After setting our working directory, we can begin to load our data into R. If the file activity.zip is not in the current working directory, this function will download and read in the required dataset. We also change the column classes to prepare data for analysis in the following steps.
read_data <- function(){
fileName <- "activity.zip"
url <- "https://d396qusza40orc.cloudfront.net/repdata%2Fdata%2Factivity.zip"
if (!file.exists(fileName)){
download.file(url, fileName, method = "curl")
}
unzip(fileName, "activity.csv")
data <- read.csv("activity.csv", colClasses = c("numeric", "character", "numeric"))
data$date <- as.Date(data$date)
return(data)
}
data <- read_data()
By using the aggregate function, we can subset by date and apply the sum function to each day to obtain the number of steps taken per day.

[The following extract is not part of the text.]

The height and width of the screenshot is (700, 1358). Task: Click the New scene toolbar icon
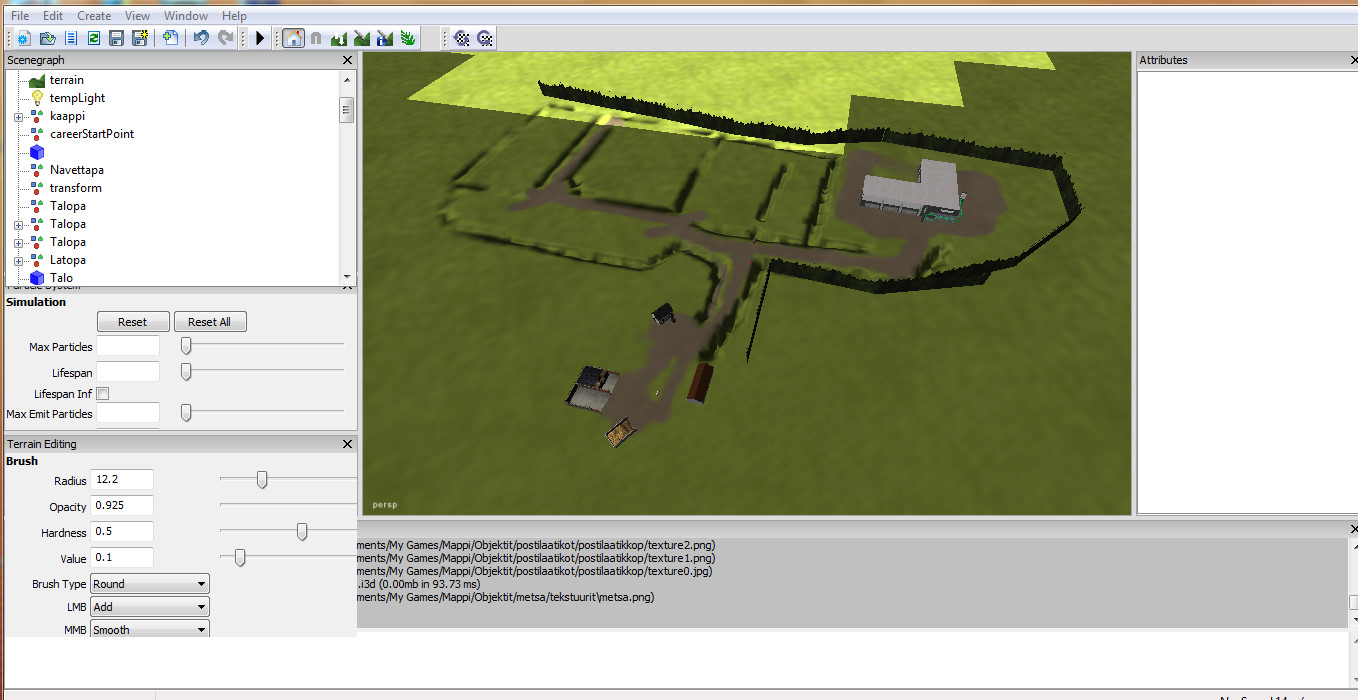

We first visualize this using barplot to look at the total number of steps taken per day.
barplot_StepsPerDay <- function(data){
df <- aggregate(steps ~ date, data = data, sum)
df$date <- as.Date(df$date)
bplot <- barplot(df$steps,
xlab = "Date by Day (2012-10-02 to 2012-11-29)",
ylab = "Total Steps",
main = "Total Steps Taken Per Day")
bplot
axis(1, at = bplot, labels = FALSE)
}
barplot_StepsPerDay(data)
Let’s calculate the mean by using the aggregate function once again. Since aggregate returns a data.frame object, we can simply call mean on the steps column.
mean_StepsPerDay <- function(data){
df <- aggregate(steps ~ date, data = data, sum)
mean(df$steps)
}
mean_StepsPerDay(data)
## [1] 10766
We do the same to calculate the median number of steps taken each day.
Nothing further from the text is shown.